Beginning with the line that includes "750x375 pixels. How", return every remaining line of the material exactly as it reads, but not the pictures.
═══ Entries shown ═══
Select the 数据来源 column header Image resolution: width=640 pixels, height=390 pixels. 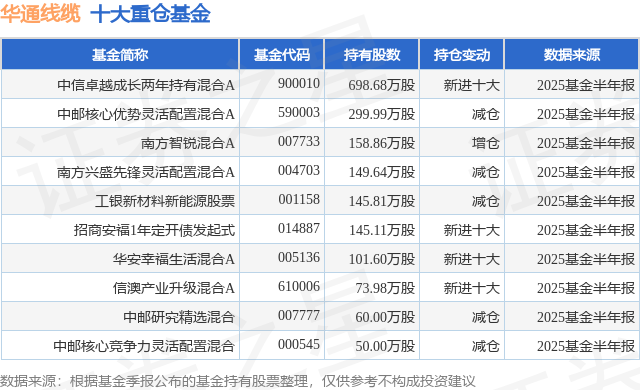coord(571,54)
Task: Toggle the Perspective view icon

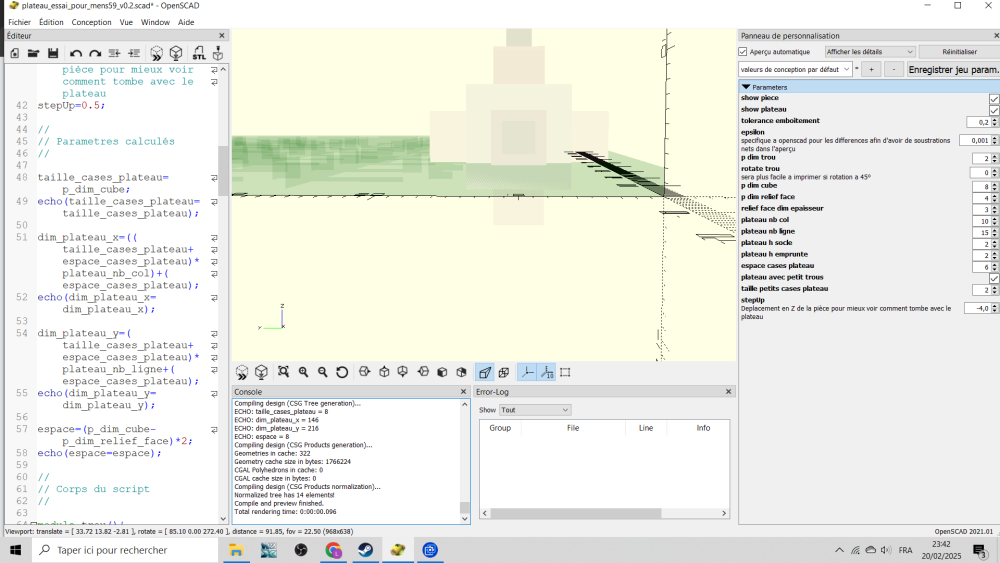Action: click(x=484, y=372)
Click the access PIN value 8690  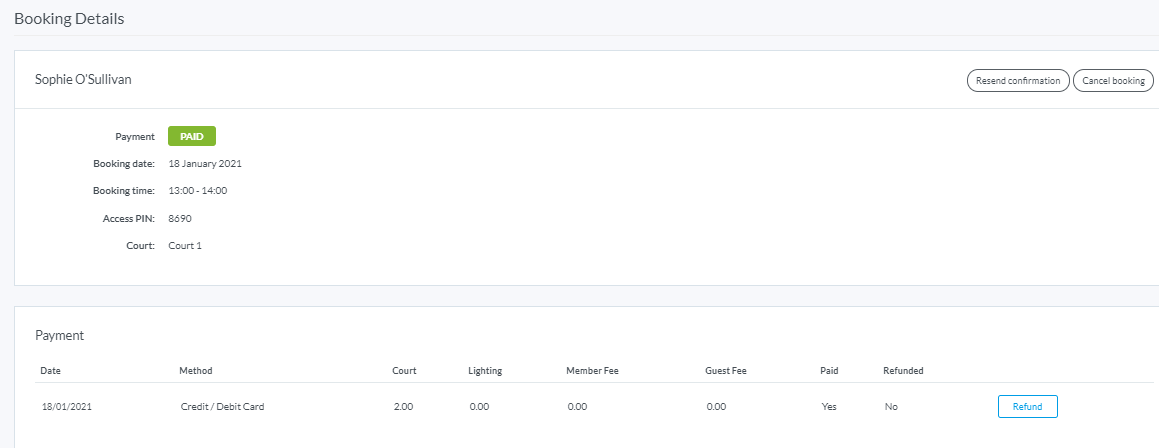click(179, 218)
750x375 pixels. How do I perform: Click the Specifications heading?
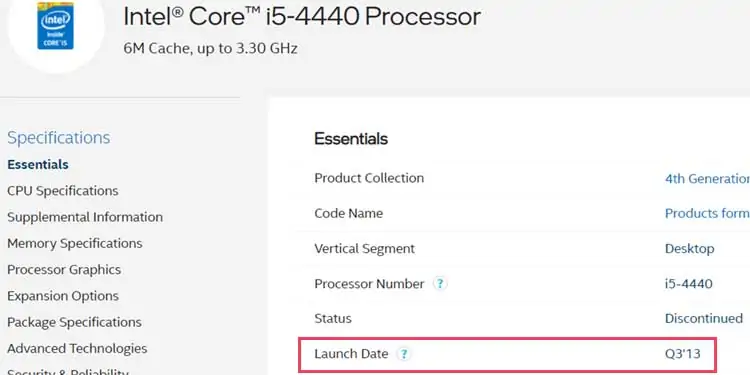[59, 138]
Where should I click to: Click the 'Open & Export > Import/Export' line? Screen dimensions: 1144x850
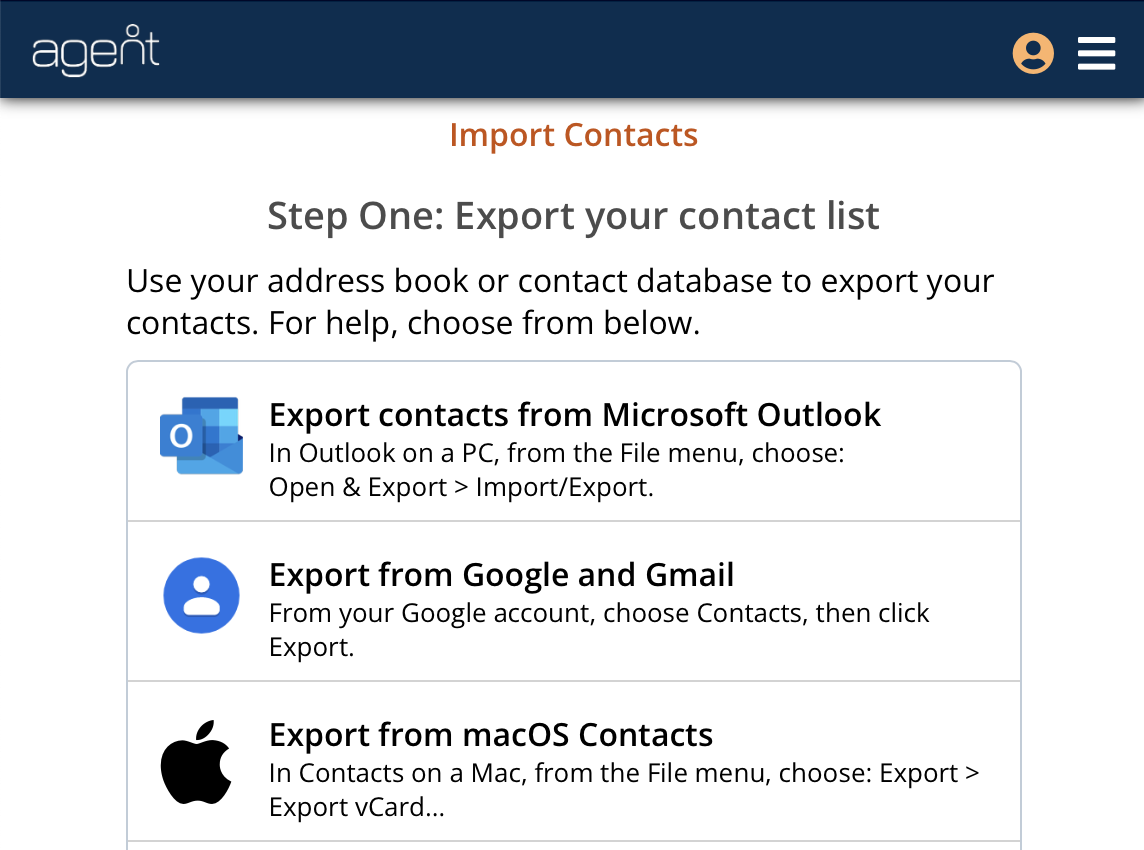(x=461, y=487)
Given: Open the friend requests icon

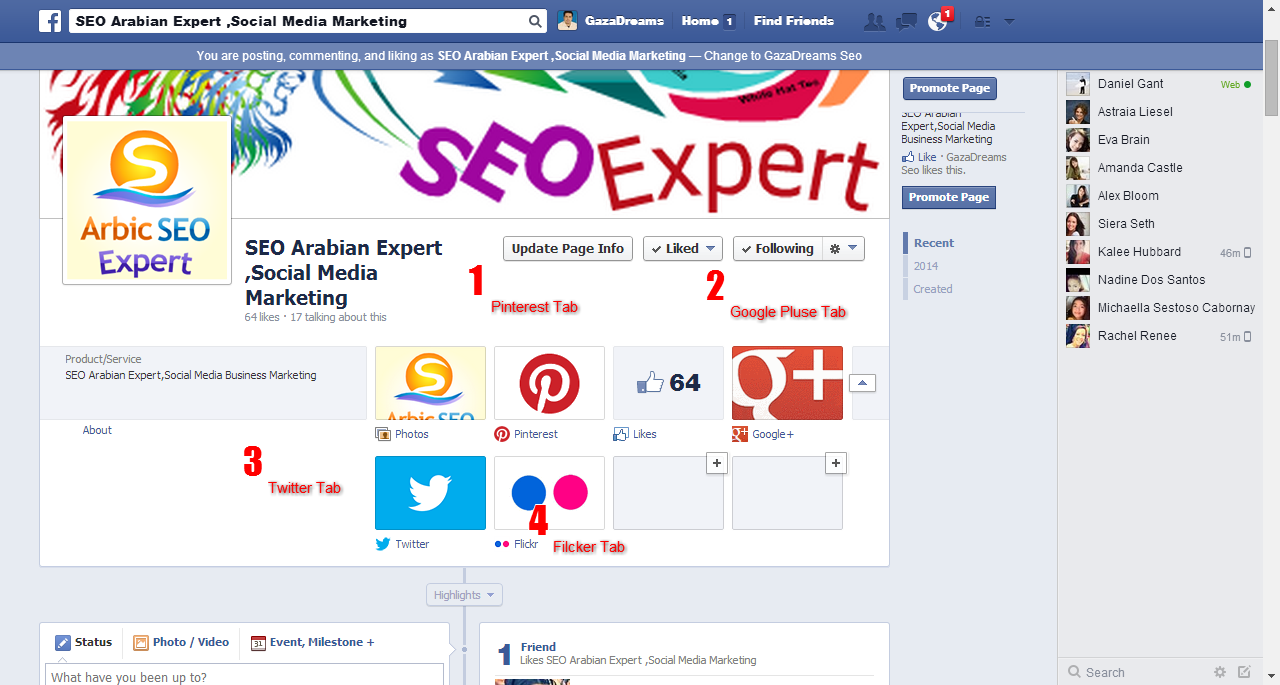Looking at the screenshot, I should (x=875, y=21).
═══
• [Expected output]:
750x375 pixels. How do I perform: Click the Specifications heading?
[59, 138]
Where should I click to: Click the 'Open & Export > Import/Export' line? Screen dimensions: 1144x850
(x=461, y=487)
Given: Open the friend requests icon

Looking at the screenshot, I should (x=875, y=21).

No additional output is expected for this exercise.